After years of well-publicized clinical trial failures, AD research finally received a breakthrough with the approval of Leqembi, the first medication that has been shown to slow disease progression. Has this news positively impacted clinical trial interest and recruitment response? This treatment and other medications in this class that are currently in development are the first disease modifying treatments that do not just treat symptoms. We hope to be giving people with Alzheimer’s longer, more productive lives. The current treatments also have room for improvement, and we need to continue completing these clinical trials to advance these medicines.
How do you find potential participants? What have been the most successful recruitment techniques? At QUEST we try to host community events and “lunch-and-learns” to educate people about brain healthy habits and the role clinical research should take as a facet in everyone’s healthcare spectrum. We share symptoms to be concerned about versus normal aging and offer free memory screens for those who are interested. Lastly, joining our mailing list for timely notifications of a new study or news about memory research is the way to stay engaged long term.

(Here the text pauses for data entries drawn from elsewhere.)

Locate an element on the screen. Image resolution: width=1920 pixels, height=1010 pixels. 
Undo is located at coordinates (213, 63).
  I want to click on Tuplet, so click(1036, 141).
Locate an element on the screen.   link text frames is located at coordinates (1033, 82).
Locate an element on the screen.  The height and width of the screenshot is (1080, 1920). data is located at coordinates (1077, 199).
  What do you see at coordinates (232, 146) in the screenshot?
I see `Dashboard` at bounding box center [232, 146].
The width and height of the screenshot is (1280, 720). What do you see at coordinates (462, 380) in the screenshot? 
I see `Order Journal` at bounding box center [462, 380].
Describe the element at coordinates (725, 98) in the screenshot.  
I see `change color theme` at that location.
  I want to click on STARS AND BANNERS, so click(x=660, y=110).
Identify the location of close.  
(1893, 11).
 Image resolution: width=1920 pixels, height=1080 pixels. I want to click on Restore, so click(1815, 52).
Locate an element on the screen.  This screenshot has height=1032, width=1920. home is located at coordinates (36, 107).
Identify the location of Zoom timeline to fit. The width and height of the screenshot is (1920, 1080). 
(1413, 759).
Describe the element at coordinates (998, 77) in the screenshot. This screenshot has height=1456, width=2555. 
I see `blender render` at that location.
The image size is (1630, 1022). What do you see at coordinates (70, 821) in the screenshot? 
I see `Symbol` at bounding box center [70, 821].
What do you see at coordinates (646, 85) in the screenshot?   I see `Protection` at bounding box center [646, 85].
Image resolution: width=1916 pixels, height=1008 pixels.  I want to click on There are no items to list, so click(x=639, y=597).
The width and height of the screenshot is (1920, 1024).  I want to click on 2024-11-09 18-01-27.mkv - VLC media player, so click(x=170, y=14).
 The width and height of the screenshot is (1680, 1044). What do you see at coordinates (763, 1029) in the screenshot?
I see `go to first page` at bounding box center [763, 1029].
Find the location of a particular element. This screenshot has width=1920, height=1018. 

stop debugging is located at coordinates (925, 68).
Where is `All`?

What do you see as the greatest challenges in conducting AD clinical trials and how has the Quest team overcome these challenges? Many people do not realize that participating in a trial is free to them and a way to feel they are taking control of their condition. It also is a bit of work for patients and their caregivers (study partners) to participate in a study, but many of our trials provide transportation and a stipend. Lastly, it can also be difficult for them to find a study partner (or they do not want to be an inconvenience and ask someone) so we always ensure the study partners also receive a stipend for their time and participation. Our Patient Advocates at QUEST are fantastic at removing obstacles so that the right person can participate in our trials.
What kind of expertise, research infrastructure and other resources are necessary to conduct AD research?
The essentials include:
- Medical professionals educated in AD diagnosis and progression (it is not just about memory!),
- Rooms appropriate for the memory assessments to be done,
- A nice place for the study partner to wait,
- Snacks on hand since the visits can take a long time,
- Caring staff to shepherd the participant through the trial.
At QUEST, our patients become part of the “QUEST Family” – we see the participants a lot and spend a lot of time with them. We find that people who enjoy the trial experience make successful trial participants.
Based on your experience, what are some considerations for clinical trial design to facilitate participation? AD trials have traditionally been associated with invasive procedures that introduce additional burdens on patients and their study partners. We love screening tools like the new blood test that assesses the probability of high amyloid burden (as part of eligibility criteria), compared with the prior invasive testing.
What future developments are you most excited about in AD research? There is still a lot to learn, and many trials in development are exploring different angles aside from beta-amyloid plaque. The current treatments help, but they are not the silver bullet to slowing or stopping disease progression. Growing evidence suggests there is more to AD disease progression than beta-amyloid plaque and therefore, more ways to treat or even prevent disease onset if you have an elevated risk of developing dementia.